Theres a cost saving by designing things up front say for GDPR or handling
credit cards safely that is worth investing in. Sometimes, a threat modeling
session alone could save you time and money in the long term. It's harder to
change things when you've built a product, have customers relying on it.

In terms of the actual product, you will have users, they will need to
login/logout/reset passwords. Ensure proper authorization and authentication.
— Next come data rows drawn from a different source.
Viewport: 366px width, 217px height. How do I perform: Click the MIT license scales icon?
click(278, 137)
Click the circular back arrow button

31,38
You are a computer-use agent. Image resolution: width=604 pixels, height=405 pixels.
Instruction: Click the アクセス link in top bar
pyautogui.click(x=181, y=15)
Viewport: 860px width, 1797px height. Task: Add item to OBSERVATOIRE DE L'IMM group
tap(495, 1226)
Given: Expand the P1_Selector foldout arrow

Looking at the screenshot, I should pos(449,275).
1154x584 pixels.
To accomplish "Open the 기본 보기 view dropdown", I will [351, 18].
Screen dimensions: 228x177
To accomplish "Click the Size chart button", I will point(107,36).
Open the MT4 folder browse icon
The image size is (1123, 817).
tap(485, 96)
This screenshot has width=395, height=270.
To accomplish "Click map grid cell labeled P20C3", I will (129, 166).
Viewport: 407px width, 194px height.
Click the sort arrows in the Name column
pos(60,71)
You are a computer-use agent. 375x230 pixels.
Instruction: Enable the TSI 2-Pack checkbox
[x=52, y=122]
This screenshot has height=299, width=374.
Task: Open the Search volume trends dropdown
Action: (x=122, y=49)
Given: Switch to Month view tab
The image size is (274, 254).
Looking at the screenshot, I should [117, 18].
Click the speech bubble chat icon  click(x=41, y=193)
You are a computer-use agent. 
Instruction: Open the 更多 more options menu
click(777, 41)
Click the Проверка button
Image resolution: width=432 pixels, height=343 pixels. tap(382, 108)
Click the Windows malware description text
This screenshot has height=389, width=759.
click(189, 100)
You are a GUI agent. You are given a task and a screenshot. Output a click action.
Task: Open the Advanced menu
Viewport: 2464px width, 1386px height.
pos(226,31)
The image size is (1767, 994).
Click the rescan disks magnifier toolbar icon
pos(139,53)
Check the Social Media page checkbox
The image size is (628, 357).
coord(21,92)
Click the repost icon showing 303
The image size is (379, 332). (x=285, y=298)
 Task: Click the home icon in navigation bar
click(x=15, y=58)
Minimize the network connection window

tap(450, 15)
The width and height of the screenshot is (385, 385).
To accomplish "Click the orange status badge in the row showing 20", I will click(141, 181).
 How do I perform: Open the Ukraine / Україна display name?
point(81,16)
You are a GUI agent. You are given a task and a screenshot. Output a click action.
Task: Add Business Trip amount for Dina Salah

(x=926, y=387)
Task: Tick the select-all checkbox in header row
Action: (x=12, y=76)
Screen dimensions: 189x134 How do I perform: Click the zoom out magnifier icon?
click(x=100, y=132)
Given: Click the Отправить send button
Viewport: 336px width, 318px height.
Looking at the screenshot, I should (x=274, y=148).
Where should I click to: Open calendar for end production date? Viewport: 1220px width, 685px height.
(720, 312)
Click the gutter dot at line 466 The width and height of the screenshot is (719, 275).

How are you handling logs, secrets, 3PP. Do you handle customer input, do you
reflect it onto the page, store it in the database? Do you allow them to do
HTTP requests? How do you prevent SSRF.

How are you protecting your code? Laptops? Do you have antivirus? Do you patch
your infra?

These are the questions you don't really think about, however they can have
real consequences if you don't.

In terms of who I'd recommend, you get what you pay for. Generally, I'd look
for a small shop in your local area and vet them.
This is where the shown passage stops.